La imagen de la derecha es de un entrenamiento similar, pero en el que no emplee la RFS y las pulsaciones bajaron casi 20 puntos. El dispositivo usado para registrar el ritmo cardiaco fue el Apple watch.
Si dispones de un dispositivo que mida la frecuencia cardiaca puedes comprobar hasta que punto influye (o no) en tu caso el ERFS en tu frecuencia cardiaca.
[1] T. C. Barbosa et al., “Intrathecal fentanyl abolishes the exaggerated blood pressure response to cycling in hypertensive men,” J. Physiol., vol. 594, no. 3, pp. 715–725, 2016, doi: 10.1113/JP271335.
[2] C. R. Brandner, D. J. Kidgell, and S. A. Warmington, “Unilateral bicep curl hemodynamics: Low-pressure continuous vs high-pressure intermittent blood flow restriction.,” Scand. J. Med. Sci. Sports, vol. 25, no. 6, pp. 770–777, Dec. 2015, doi: 10.1111/sms.12297.
[3] J. G. Mouser et al., “Very-low-load resistance exercise in the upper body with and without blood flow restriction: cardiovascular outcomes.,” Appl. Physiol. Nutr. Metab. = Physiol. Appl. Nutr. Metab., vol. 44, no. 3, pp. 288–292, Mar. 2019, doi: 10.1139/apnm-2018-0325.
[4] R. R. Pinto, M. Karabulut, R. Poton, and M. D. Polito, “Acute resistance exercise with blood flow restriction in elderly hypertensive women: haemodynamic, rating of perceived exertion and blood lactate.,” Clin. Physiol. Funct. Imaging, vol. 38, no. 1, pp. 17–24, Jan. 2018, doi: 10.1111/cpf.12376.

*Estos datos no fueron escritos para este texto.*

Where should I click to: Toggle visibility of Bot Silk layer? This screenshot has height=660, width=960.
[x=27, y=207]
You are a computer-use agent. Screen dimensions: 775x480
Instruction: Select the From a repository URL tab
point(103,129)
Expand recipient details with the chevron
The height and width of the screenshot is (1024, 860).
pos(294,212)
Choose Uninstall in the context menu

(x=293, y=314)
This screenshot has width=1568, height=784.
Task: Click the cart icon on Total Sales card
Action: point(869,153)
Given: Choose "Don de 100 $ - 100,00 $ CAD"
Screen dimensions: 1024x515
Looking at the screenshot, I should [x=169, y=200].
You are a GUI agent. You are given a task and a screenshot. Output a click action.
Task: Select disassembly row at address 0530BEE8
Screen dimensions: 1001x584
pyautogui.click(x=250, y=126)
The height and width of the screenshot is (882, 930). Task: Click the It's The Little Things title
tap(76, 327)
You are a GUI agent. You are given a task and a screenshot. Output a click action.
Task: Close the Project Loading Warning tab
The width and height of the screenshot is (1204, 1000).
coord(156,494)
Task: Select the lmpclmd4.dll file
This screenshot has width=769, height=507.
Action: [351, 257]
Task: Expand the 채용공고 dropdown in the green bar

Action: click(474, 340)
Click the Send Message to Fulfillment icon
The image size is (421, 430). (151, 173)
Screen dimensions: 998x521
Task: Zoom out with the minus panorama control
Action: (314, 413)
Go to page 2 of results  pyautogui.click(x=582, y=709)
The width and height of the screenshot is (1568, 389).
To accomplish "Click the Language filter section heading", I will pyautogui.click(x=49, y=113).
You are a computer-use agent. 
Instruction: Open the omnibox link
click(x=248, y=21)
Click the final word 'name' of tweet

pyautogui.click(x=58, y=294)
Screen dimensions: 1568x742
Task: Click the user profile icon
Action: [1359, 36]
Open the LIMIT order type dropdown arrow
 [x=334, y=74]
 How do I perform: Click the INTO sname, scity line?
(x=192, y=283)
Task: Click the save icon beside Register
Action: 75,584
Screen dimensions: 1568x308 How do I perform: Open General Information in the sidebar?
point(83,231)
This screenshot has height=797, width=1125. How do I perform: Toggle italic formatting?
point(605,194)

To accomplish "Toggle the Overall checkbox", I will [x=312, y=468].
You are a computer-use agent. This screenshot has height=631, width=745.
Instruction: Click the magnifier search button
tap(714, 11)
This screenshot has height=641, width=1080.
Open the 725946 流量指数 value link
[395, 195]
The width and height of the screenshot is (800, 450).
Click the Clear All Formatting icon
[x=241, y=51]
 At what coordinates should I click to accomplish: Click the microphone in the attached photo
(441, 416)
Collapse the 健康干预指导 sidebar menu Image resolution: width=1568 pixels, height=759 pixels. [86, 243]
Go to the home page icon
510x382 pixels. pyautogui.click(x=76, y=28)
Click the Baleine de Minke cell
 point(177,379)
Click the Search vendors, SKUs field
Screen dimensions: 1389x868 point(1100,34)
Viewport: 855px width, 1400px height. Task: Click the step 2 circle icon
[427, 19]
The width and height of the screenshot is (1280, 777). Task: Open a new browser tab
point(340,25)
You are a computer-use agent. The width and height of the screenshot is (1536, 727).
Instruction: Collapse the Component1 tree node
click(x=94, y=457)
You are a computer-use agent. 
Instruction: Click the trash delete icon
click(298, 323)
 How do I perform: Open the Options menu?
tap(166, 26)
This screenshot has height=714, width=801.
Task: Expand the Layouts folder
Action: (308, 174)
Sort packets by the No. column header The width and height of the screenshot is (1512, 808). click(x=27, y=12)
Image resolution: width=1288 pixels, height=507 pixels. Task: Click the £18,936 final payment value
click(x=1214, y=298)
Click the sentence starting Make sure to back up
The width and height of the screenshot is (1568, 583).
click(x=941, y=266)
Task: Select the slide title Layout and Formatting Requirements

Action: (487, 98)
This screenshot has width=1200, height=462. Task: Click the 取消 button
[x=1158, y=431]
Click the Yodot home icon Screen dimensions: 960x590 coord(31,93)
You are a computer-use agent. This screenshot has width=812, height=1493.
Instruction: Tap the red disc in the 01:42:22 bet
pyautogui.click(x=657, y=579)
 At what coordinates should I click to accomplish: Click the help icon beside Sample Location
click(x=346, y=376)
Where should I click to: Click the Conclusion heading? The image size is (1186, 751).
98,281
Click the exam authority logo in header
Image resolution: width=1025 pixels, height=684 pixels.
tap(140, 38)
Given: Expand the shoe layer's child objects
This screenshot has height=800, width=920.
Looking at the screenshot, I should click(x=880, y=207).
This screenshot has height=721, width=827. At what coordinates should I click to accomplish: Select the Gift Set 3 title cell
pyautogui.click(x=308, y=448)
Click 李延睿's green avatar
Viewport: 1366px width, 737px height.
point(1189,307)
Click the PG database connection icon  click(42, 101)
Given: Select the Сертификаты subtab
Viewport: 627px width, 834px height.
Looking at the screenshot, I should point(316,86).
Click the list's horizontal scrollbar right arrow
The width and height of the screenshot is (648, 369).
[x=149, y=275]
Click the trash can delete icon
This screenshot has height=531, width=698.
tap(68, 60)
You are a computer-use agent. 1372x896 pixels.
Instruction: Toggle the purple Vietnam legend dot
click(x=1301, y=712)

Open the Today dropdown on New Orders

[5] T. Kambič, M. Novaković, K. Tomažin, V. Strojnik, and B. Jug, “Blood Flow Restriction Resistance Exercise Improves Muscle Strength and Hemodynamics, but Not Vascular Function in Coronary Artery Disease Patients: A Pilot Randomized Controlled Trial.,” Front. Physiol., vol. 10, p. 656, 2019, doi: 10.3389/fphys.2019.00656.
[6] T. Kambič, M. Novaković, K. Tomažin, V. Strojnik, M. Božič-Mijovski, and B. Jug, “Hemodynamic and Hemostatic Response to Blood Flow Restriction Resistance Exercise in Coronary Artery Disease: A Pilot Randomized Controlled Trial.,” J. Cardiovasc. Nurs., vol. 36, no. 5, pp. 507–516, 2021, doi: 10.1097/JCN.0000000000000699.